Johannes Huppa, Ph.D., an Immunologist from the Medical University Vienna, and Mario Brameshuber, Ph.D., a biophysicist from the TU Wien, succeeded in visualizing T-cell receptors on the surface of living T cells at the molecular level.

“Even though the mechanisms underlying T-cell recognition are integral to the inner workings of the immune system, our understanding is still limited,” Dr. Huppa says. This is the case because an electron microscope is necessary to see such tiny structures. With such a microscope, however, only dead cells that are specifically prepared for this kind of analysis can be studied.

“A unique aspect of our joint venture is the use of specialized microscopy approaches that allow for quasi-biochemical studies on living T cells,” adds Dr. Brameshuber, due to a combined application of different techniques. Specially labeled molecules serve as highly accurate molecular probes for targeting the protein of interest and newly developed microscopy methods are used.

“As a biochemist, this has always been a big dream of mine, simply because this combined experimental approach allows us to study short-lived molecular processes within their native cellular context, and not in the test tube, removed from the all-defining context of life,” explains Dr. Huppa.

According to Dr. Brameshuber, the outer membrane of the T cell is not like a solid skin. “Molecules embedded in the membrane are relentlessly on the move. This is also true for the receptors that bind to antigens. They constantly change their location,” he points out.

As a result, the mechanism underlying the sensitivity of T cells toward antigens was regarded to depend on T-cell receptors forming pairs or even larger groups to collectively signal once a T-cell receptor binds to a single antigen. However, as was now shown by the Viennese researchers, this assumption is wrong. 

“Obviously the T-cell receptor is a fine-tuned molecular machine, which acts as an individual entity and translates antigen-binding events into intracellular signaling,” says Dr. Huppa, adding that one can learn important lessons from how these receptors work, not only in purely academic terms but also for medical applications. 

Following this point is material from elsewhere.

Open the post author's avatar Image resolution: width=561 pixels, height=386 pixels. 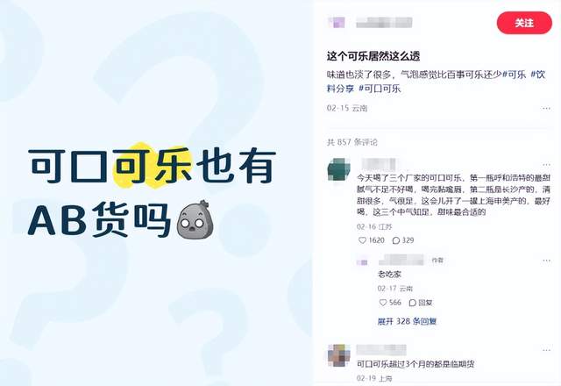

Only by understanding in detail what goes wrong in T cells when they cause disease can one develop means of precise intervention, emphasize the scientists. Fundamental knowledge of all involved molecular processes will allow for devising effective high-precision therapies against cancer and autoimmune diseases, and also for more success in protecting against the rejection of organ transplants.